Pfizer claims eight products with annual direct sales of at least $1 billion. More importantly, the company has more new drugs and pipeline candidates that could add to that number.

Eucrisa won U.S. Food and Drug Administration (FDA) approval in December 2016 for treating atopic dermatitis. Bavencia received a green light from the FDA last month as the first approved treatment for metastatic Merkel cell carcinoma (MCC), a rare and aggressive form of skin cancer. Both drugs are expected to achieve blockbuster sales.  Pfizer also expects three additional potential FDA approvals by the end of 2017. 

While Pfizer should roll out several new big winners in the next couple of years, investors will also be winners thanks to the company's dividend. Pfizer's yield currently stands at 3.78%. The stock looks relatively inexpensive as well, with shares currently trading at 12 times expected earnings.

Chevron: One of the best big oil stocks

Oil and gas stocks took a big beating throughout much of 2014 and 2015. The situation improved last year, but 2017 hasn't been as great. Chevron's share price is down around 10% so far this year. However, that should present a solid buying opportunity for investors in their fifties.

Chevron has beaten other major oil stocks in total shareholder return over the past year, the past five years, the past 10 years, and the past 20 years. That's an impressive track record. One way that the company has been able to accomplish this is by squeezing high margins relative to competitors out of each barrel of oil sold.

Can Chevron keep up its winning ways? It seems likely. The company has cut its costs and focused investments on projects that should generate returns within two years. Chevron has also sold off some assets and expects to sell even more to improve its balance sheet.

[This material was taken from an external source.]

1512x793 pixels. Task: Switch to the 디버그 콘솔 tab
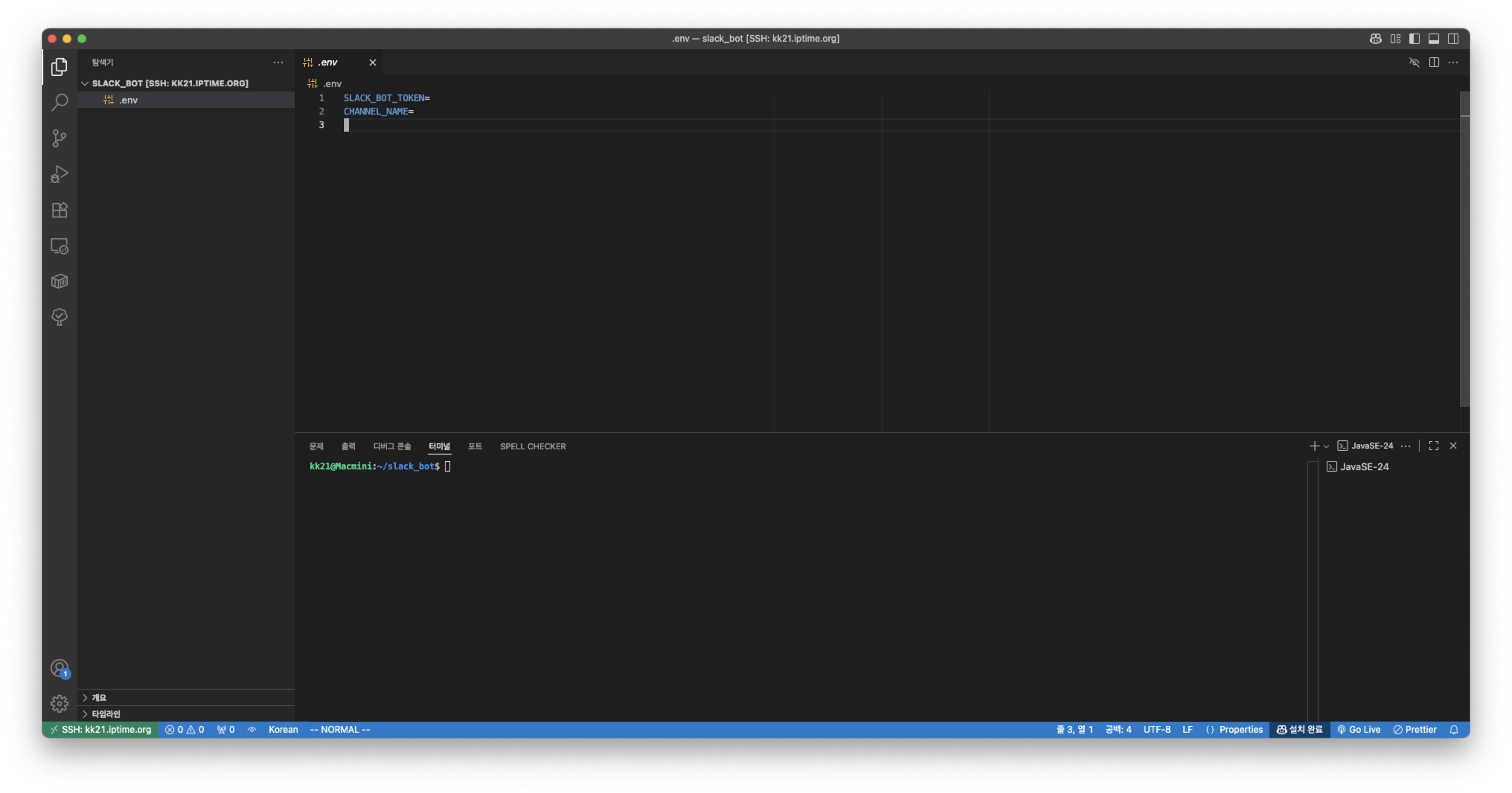click(392, 447)
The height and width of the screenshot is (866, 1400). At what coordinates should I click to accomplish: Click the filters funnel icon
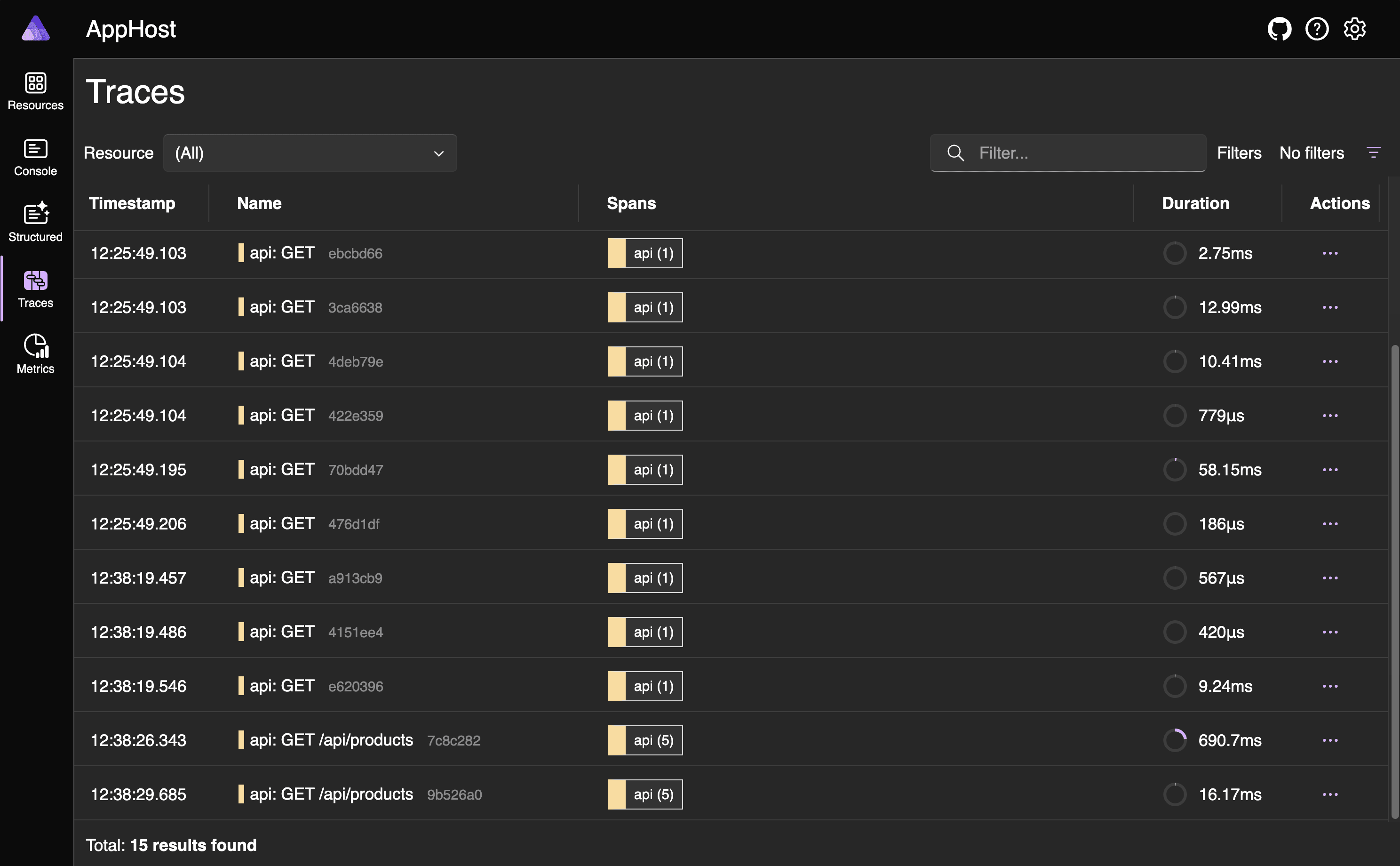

Like Pfizer, Chevron boasts a dividend that investors of any age would like. Its yield currently stands at 4.07%. Chevron has increased its dividend payout for 29 years in a row.

Facebook: No dividend but lots of growth

Facebook might seem to be an odd choice for investors in their fifties to buy. The social media giant doesn't pay a dividend currently like Pfizer and Chevron do. However, fifty-something investors don't need to be exclusively focused on income-producing assets. 

The primary reason to buy Facebook stock is its tremendous growth prospects. Even though its share price has more than doubled over the last three years, Facebook should be able to go even higher. Wall Street analysts project the company will grow earnings by an average annual rate of 23.5% over the next several years.

There are two keys to achieving that growth. Facebook continues to increase its numbers of active users, with nearly 17% more active users in the fourth quarter of 2016 than in the prior year period. The company is also significantly increasing its advertising revenue, with a staggering 53% year-over-year jump in the fourth quarter.

Facebook made $10.2 billion in profit last year. The company has nearly $29.5 billion in cash (including cash, cash equivalents, and marketable securities) and has no long-term debt. Facebook's board of directors authorized a $6 billion share buyback program in November 2016 -- a kind of "back-door dividend." The company also poured nearly $4.5 billion into capital investments that could pay off for investors over the long run.